A new Bitglass report finds one in three companies surveyed had a data breach caused by an insider in the past year, and over half said these had become more frequent in the past 12 months. 71% were most concerned with accidents and inadvertent corporate leaks and breaches caused by risky mobile app usage or the accidental external sharing of corporate data.
Employees rushing to deliver on operational needs may share passwords or access to restricted data. Developers designing and building new systems or functions may be tempted to use live, unencrypted data to test them, raising huge risks for the organisation. Off-site copies of sensitive data likely exist on memory sticks and employee laptops which are then taken home; and data in transit on memory sticks and mobile devices can mean data at risk.
These accidents and malicious breaches come at a significant cost: the recent Ponemon Institute 2016 Cost of Data Breach Study: Global Analysis Benchmark revealed the average cost of each lost or stolen record was $158 last year, with the average total losses due to data breaches topping $4 million among respondents in the research study.
Putting the likelihood of a material data breach involving 10 000 lost or stolen records in the next 24 months at 26%, the report cited the incident response teams and the extensive use of encryption and endpoint security as being among the most effective measures in lowering the costs per breach.
So regardless of all the checks and balances put in place to safeguard data, organisations are still very vulnerable, especially when data is in transit.
Regardless of all the checks and balances put in place to safeguard data, organisations are still vulnerable.
Training and awareness, while important, are not a guarantee of compliance with governance, risk and security protocols either. A recent information security survey conducted by Ipsos found that security training is not having the desired outcomes among staff. 78% of US SME owners and 51% of C-Suite respondents report they only conduct employee training on their company's information security procedures once a year or less, and experts suggest employees may forget 50% of training information within one hour of a presentation.
The best way to ensure almost complete security and privacy is to entrench or articulate all the necessary security and privacy rules and controls into actual business and technical processes and databases 'at the bone' - on the artefacts themselves, right down to table and field level.
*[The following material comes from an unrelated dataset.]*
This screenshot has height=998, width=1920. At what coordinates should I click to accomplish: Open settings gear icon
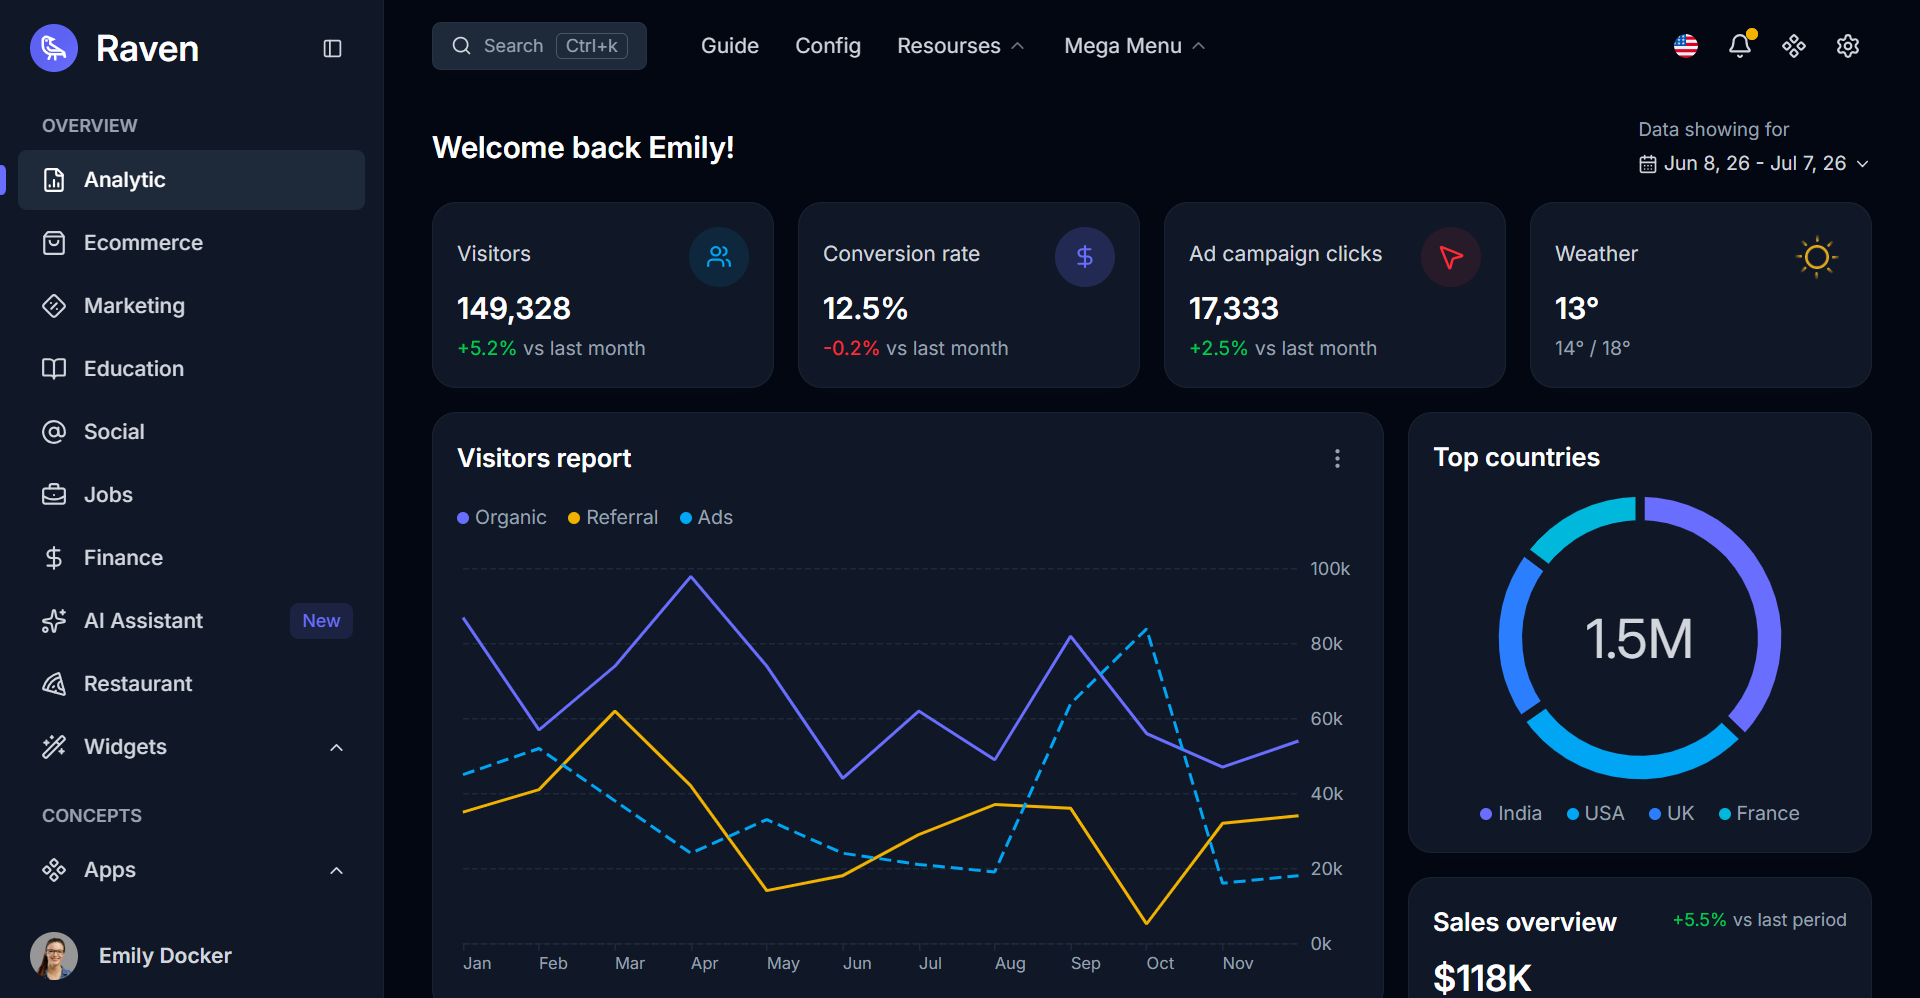coord(1848,46)
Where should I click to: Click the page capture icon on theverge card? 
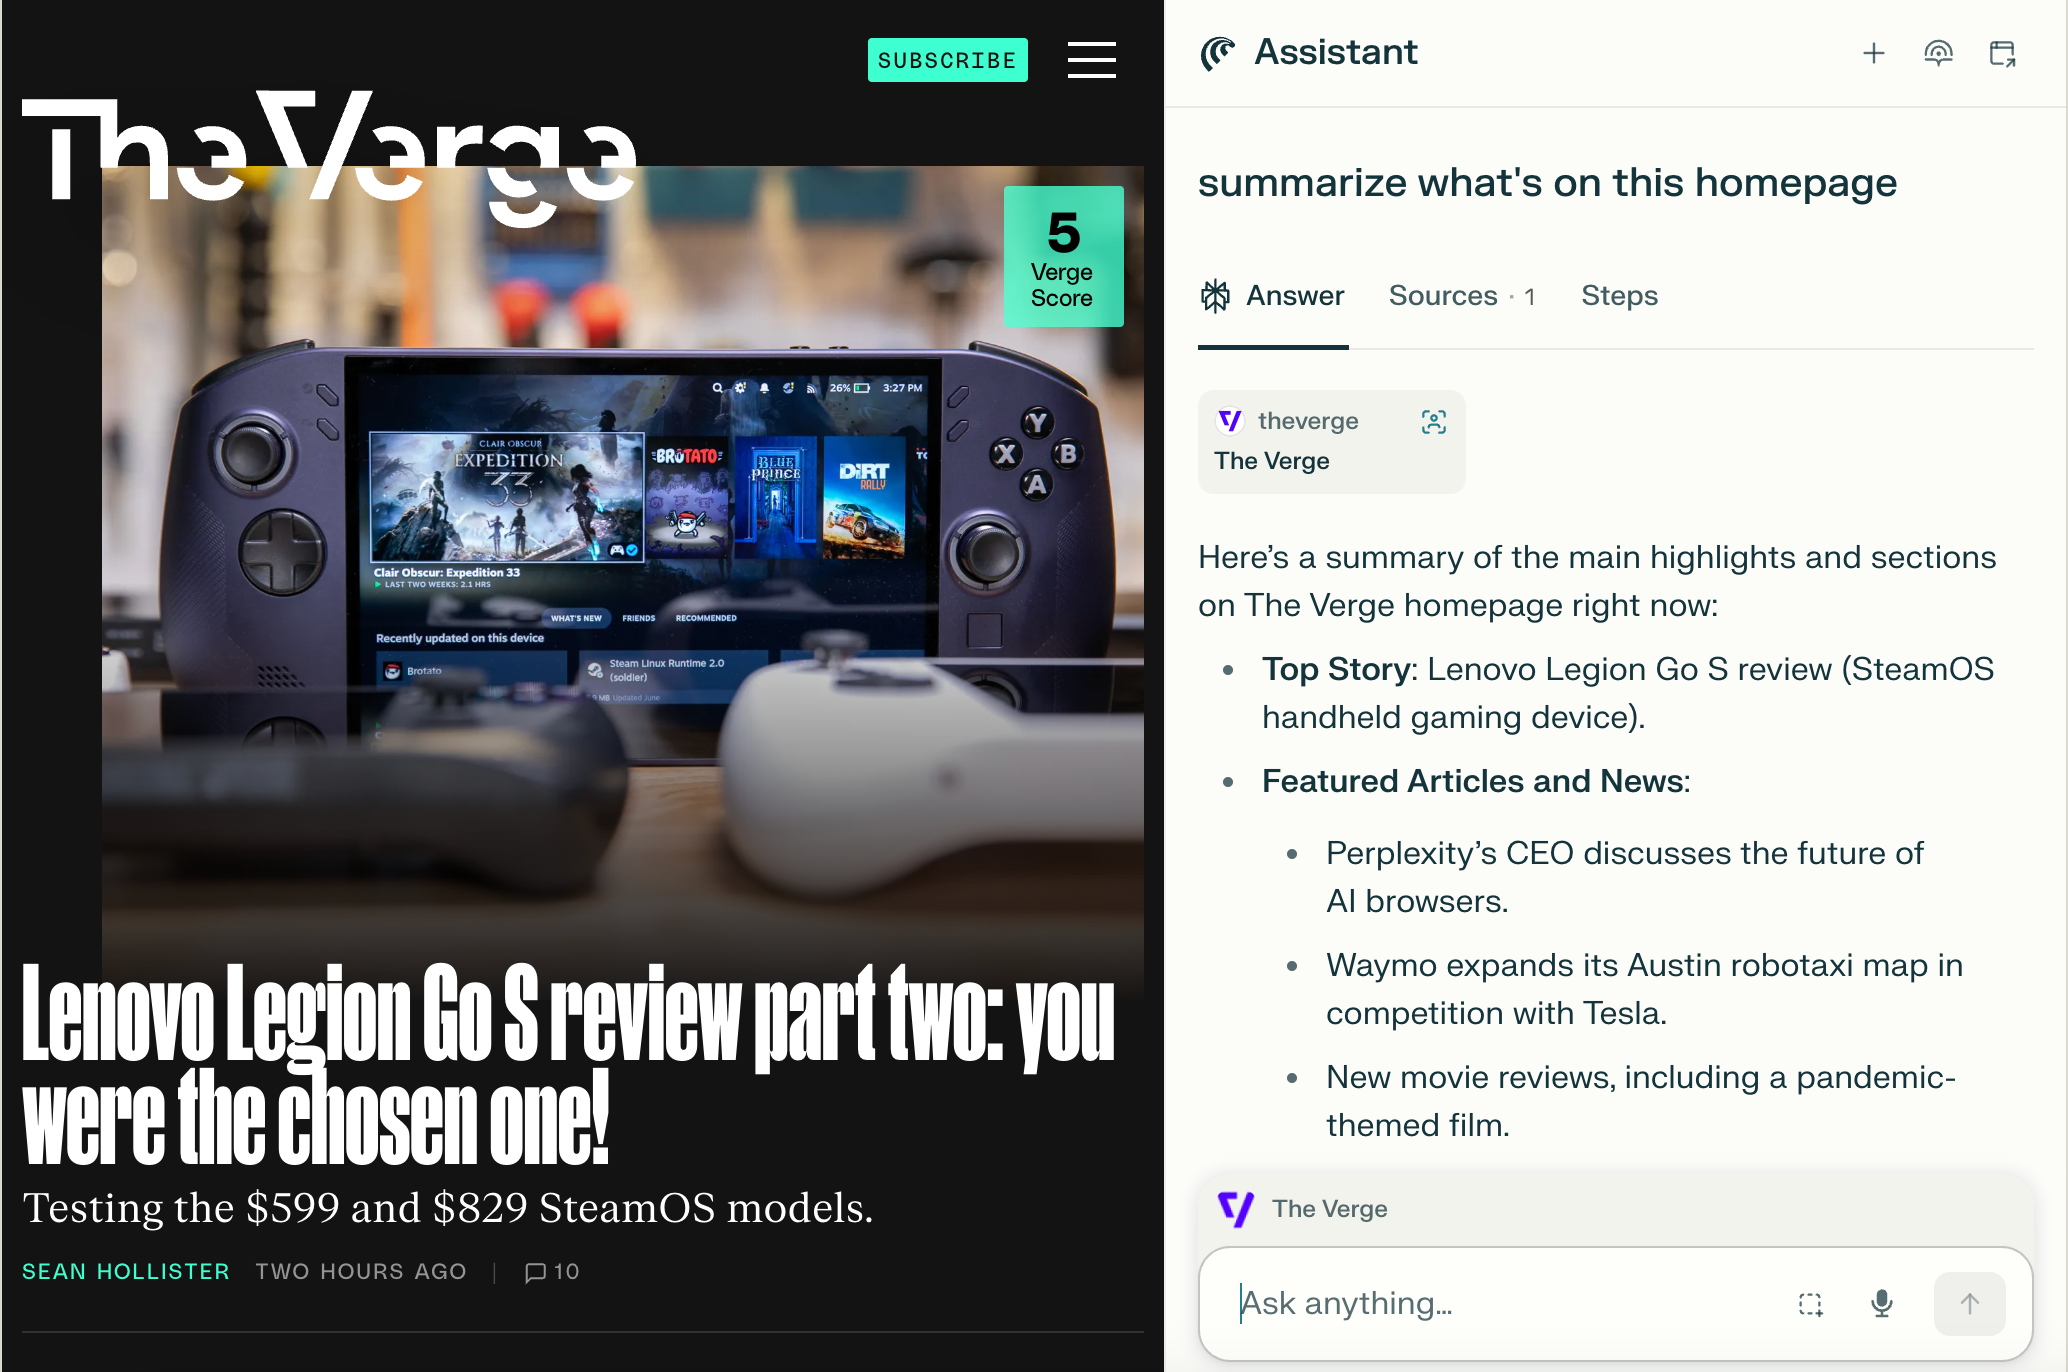(1433, 421)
When all rules and constraints are built in at this level, the security travels with the artefacts, ensuring security and access rules are enforced wherever the data is. For example, encryption on documents will only be decrypted upon a correct password being used, or an unauthorised person opening a spreadsheet might be able to view only the spreadsheet template, with no fields visible.
The tools to embed security at this level have been available for some years, but this approach was typically not taken due to concerns about the impact on processing and performance. Fortunately, advances in technology mean this level of security will no longer hamper processing and performance. Even if it did, the need for information security has become paramount, making security the winner in any toss-up between security and performance.
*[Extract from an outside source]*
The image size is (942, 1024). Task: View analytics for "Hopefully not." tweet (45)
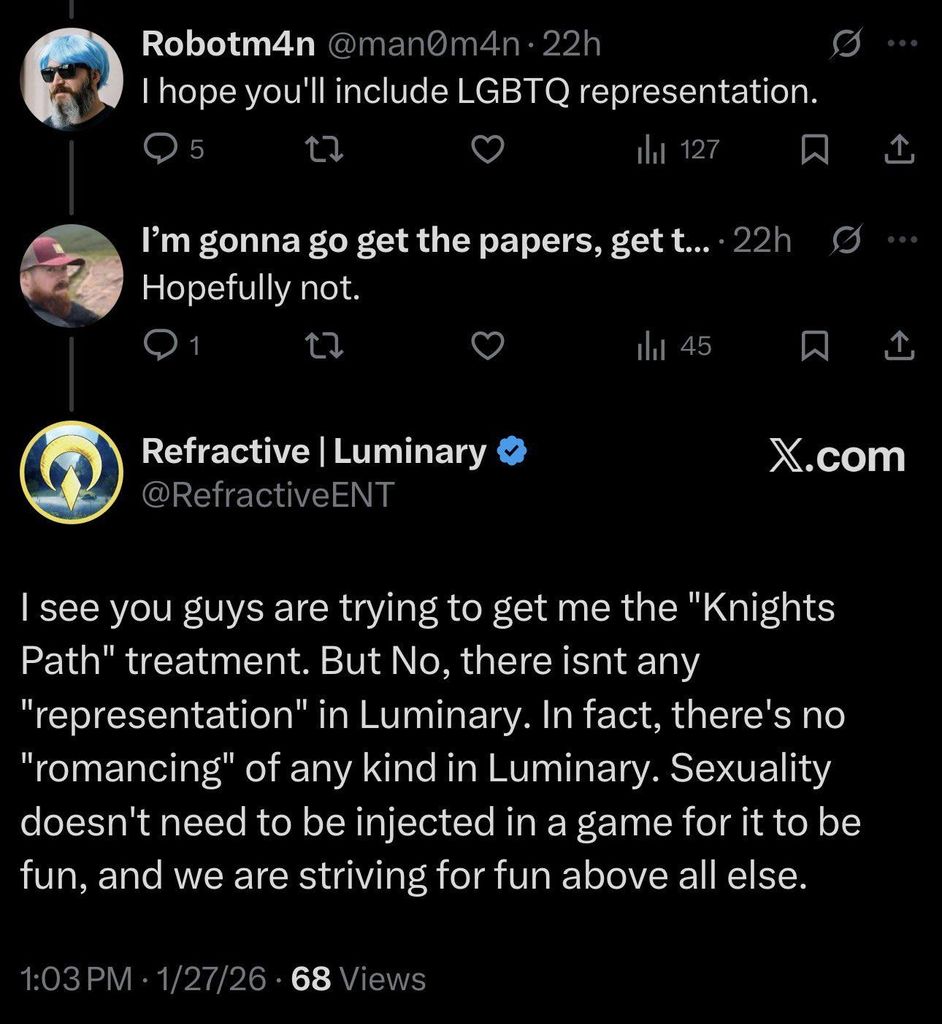(650, 346)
With security embedded at a granular level and effective data lifecycle management tools supporting masking, encryption and decryption at every stage of the data lifecycle, the organisation's investments in broader multi-layered security are better supported and the risk of human error is mitigated and active data governance is supported.
Mervyn Mooi is a director of Knowledge Integration Dynamics (KID), and also a key resource within the company's information management, data warehousing and business intelligence teams. He has been in the IT industry for 36 years, beginning his career as an operator at the CICS bureau in Johannesburg in the early 1980s. Thereafter, he was appointed as a programmer at state-owned oil exploration and production company SOEKOR. In 1986, Mooi joined Anglo American's head office IT department where he remained for almost 12 years. Here he progressed to become a senior programmer, analyst, database administrator and technical support specialist. After completing his degree in informatics, he then left to join Software Futures, where he worked as a senior consultant for 18 months in the data warehousing and business intelligence arena. Mooi joined KID in 1999 as a data warehouse and business intelligence specialist. Mooi's experience in ICT disciplines includes operations, business and systems analysis, application development, database administration, data governance/management, data architecture/modelling, production application and systems software support, data warehousing and business intelligence. He now focuses on enterprise information management, information governance and cloud solutions.